WHAT IS BEING ASKED
Nothing but the pictures gets dropped; retype every entry exactly.

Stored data
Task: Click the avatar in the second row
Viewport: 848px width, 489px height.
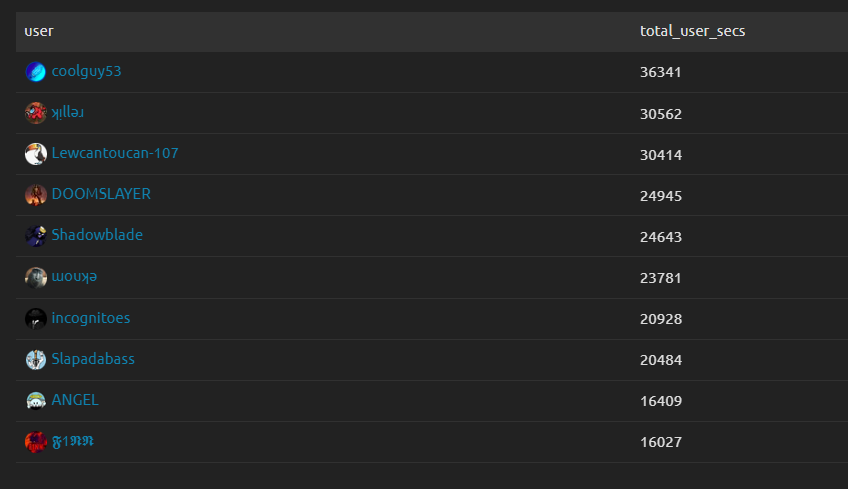Action: pyautogui.click(x=36, y=113)
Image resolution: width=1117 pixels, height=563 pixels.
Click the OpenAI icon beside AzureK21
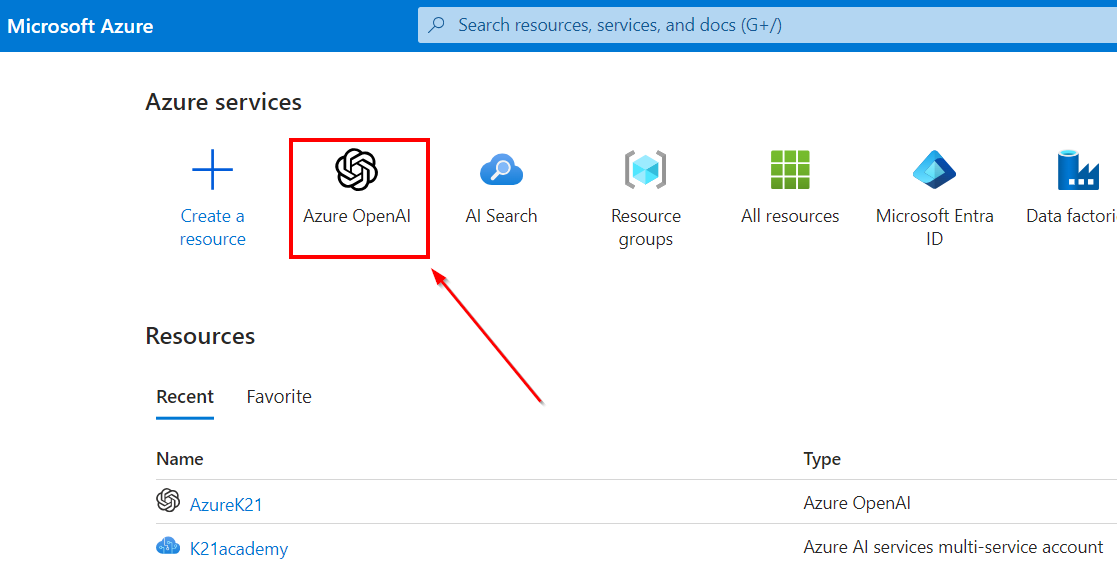point(168,502)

WORKED SOLUTION
Task: Click the avatar in the second row
Viewport: 848px width, 489px height.
Action: pyautogui.click(x=36, y=113)
Image resolution: width=1117 pixels, height=563 pixels.
Click the OpenAI icon beside AzureK21
point(168,502)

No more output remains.